Member House of Representative
- Incumbent
- Assumed office 10 June 2019

Personal Assistant To the President Federal Republic of Nigeria Muhammad Buhari
- In office 30 February 2016 – 10 June 2019

Personal details
- Born: 1 January 1982 (age 44) Kano
- Party: ADP
- Alma mater: Bayero University, Kano
- Occupation: Politics
- Profession: Journalism
- Website: http://hikima.com.ng

= Sha'aban Ibrahim Sharada =

Nigerian politician and journalist

Sha'aban Ibrahim Sharada is a Nigerian politician and Journalist from Kano state who was the Personal Assistant to President Muhammad Buhari before he become a Member of the House of Representatives in 2019.

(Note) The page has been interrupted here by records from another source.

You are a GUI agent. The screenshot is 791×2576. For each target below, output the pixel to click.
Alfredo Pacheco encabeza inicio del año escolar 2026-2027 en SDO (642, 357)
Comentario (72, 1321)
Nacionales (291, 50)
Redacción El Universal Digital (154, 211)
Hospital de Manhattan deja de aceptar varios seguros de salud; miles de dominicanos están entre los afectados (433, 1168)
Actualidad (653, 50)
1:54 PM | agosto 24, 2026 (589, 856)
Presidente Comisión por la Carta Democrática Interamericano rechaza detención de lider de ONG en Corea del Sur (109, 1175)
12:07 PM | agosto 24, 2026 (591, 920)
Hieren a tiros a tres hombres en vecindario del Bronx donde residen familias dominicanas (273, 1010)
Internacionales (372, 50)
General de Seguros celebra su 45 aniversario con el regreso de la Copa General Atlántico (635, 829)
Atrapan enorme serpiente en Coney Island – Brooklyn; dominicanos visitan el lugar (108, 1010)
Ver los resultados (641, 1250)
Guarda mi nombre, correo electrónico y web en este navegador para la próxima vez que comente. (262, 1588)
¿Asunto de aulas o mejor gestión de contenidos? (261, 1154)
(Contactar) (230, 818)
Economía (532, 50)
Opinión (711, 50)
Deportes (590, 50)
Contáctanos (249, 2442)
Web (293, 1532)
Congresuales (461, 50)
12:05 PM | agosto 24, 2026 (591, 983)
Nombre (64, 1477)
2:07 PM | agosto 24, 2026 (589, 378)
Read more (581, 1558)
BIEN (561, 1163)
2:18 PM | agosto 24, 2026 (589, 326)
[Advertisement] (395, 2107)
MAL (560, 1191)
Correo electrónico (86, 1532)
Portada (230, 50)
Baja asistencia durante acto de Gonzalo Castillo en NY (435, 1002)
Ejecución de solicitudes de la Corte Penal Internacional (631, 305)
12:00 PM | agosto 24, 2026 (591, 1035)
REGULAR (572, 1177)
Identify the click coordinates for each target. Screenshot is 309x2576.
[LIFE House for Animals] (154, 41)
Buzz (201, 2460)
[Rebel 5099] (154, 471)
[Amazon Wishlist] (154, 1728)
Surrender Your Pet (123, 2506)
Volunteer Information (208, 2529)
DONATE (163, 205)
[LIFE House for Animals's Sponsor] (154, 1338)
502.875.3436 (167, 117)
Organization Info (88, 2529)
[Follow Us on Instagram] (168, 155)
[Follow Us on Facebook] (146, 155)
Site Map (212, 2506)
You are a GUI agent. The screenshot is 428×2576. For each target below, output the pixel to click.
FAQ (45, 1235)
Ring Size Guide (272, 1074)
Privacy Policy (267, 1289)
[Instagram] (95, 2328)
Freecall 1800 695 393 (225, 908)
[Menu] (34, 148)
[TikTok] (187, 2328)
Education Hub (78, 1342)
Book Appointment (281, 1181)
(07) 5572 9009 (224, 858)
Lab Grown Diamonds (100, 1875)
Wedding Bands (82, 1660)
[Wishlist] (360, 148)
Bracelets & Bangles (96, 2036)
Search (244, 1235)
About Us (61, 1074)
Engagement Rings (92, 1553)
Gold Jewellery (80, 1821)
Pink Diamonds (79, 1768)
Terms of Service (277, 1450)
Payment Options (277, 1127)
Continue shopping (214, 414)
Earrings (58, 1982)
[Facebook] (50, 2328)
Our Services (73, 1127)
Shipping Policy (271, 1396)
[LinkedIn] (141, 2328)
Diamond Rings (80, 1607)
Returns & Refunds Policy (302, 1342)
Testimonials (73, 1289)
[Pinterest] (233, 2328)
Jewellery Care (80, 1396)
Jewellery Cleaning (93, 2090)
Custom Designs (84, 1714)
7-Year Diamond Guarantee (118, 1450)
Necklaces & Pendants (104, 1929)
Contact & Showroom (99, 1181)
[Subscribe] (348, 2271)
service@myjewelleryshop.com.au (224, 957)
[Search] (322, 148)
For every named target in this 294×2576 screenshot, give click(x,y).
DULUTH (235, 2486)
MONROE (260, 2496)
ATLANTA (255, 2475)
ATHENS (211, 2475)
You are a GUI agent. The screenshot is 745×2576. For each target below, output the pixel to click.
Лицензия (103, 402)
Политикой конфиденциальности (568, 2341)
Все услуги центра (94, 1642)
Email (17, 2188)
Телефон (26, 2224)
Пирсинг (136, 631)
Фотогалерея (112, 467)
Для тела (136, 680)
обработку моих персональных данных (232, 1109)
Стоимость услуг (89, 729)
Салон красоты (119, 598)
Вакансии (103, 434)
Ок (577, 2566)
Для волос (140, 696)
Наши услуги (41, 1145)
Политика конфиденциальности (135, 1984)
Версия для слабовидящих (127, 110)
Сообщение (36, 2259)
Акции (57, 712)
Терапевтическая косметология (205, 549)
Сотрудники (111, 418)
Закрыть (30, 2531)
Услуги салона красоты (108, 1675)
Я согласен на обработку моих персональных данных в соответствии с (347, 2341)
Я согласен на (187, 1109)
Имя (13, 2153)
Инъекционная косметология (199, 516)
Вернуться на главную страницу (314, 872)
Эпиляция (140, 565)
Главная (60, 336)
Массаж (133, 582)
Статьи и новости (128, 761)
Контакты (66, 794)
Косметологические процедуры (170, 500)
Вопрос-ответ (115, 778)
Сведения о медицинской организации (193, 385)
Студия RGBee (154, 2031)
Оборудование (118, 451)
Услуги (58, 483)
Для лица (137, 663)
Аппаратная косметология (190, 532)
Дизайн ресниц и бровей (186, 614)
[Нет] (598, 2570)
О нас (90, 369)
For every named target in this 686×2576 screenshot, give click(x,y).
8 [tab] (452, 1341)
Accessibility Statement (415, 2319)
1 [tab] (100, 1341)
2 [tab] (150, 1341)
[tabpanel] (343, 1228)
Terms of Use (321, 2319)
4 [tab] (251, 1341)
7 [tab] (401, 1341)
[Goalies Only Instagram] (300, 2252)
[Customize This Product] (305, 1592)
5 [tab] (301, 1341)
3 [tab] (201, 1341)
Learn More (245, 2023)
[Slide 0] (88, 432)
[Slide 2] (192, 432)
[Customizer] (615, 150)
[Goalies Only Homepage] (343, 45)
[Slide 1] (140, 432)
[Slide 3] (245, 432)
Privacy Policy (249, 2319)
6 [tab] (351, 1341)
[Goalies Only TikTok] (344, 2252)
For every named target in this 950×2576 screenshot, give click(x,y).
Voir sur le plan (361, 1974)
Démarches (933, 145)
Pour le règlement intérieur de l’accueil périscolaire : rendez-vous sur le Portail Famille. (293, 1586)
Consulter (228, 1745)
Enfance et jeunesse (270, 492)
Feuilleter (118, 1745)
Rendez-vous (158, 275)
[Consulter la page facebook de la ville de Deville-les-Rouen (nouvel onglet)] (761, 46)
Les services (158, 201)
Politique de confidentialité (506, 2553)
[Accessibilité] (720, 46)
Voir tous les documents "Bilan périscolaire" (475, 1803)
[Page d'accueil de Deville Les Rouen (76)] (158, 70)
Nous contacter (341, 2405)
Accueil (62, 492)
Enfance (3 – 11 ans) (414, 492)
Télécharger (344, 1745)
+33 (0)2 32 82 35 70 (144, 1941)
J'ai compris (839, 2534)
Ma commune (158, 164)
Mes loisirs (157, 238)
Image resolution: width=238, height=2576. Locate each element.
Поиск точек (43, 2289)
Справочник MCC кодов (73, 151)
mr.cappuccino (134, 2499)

==Early life and education==
Sha'aban was (born on 1 January 1982 Kano, Nigeria) in Sharada quarters of Kano Municipal Local Government Area of Kano State, he attended Salamta Primary School, he also attended Government Secondary Sharada. He obtained his 1st Degree in Mass Communication at Bayero University, Kano and later obtained his Master's degree in Business Administration (MBA) from University of Chichester, United Kingdom.

==Journalism career==
Sha'aban started his career as Marketing Assistant at Freedom Radio Nigeria in Kano State up to the time he become the Personal Assistant to President of the Federal Republic of Nigeria, Muhammad Buhari

==Politics==
Sha'aban started his political career in 2009 during his undergraduate where he contested for the post of National Publicity Secretary of National Association of Kano State Students Association and he was first appointed as Personal Assistant to President of the Federal Republic of Nigeria, by President Muhammad Buhari in 2016 Sha'aban was elected Member in the 2019 Nigerian general election to represent Kano Municipal Federal constituency in the Nigerian House of Representative

He is currently the Chairman of House of Representatives Committee on National Security and Intelligence. He was contested to be the governor of Kano state in the 2023 Kano state governorship election under the party of ADP.